§ **Work item**:
Keyword search on "arrow": report each line of the records that contains it.

[Saved entries]
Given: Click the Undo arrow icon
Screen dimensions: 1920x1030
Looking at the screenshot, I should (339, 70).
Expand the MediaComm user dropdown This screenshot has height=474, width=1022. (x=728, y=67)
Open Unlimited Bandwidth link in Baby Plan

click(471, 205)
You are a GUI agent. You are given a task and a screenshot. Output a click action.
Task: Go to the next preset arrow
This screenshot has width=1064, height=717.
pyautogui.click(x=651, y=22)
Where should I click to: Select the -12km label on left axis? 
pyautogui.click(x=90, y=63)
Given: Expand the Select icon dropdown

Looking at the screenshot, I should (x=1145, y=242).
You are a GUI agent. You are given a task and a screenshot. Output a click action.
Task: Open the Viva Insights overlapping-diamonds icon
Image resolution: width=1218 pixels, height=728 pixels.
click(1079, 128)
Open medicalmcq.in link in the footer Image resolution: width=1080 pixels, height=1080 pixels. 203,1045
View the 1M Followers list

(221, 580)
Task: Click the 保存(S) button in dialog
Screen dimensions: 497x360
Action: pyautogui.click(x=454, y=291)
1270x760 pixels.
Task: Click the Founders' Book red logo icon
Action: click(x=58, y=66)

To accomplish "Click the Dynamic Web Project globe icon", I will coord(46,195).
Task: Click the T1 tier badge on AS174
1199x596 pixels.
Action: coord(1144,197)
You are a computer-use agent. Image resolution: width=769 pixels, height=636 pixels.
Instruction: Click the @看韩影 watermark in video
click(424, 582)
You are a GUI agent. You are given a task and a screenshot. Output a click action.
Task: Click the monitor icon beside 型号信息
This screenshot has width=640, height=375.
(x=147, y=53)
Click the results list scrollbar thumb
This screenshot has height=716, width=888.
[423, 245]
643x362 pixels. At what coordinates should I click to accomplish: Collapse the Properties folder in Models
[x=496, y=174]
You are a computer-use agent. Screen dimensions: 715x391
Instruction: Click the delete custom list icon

§ **Answer to this exercise**:
Given: Click the Undo arrow icon
Task: Go to the next preset arrow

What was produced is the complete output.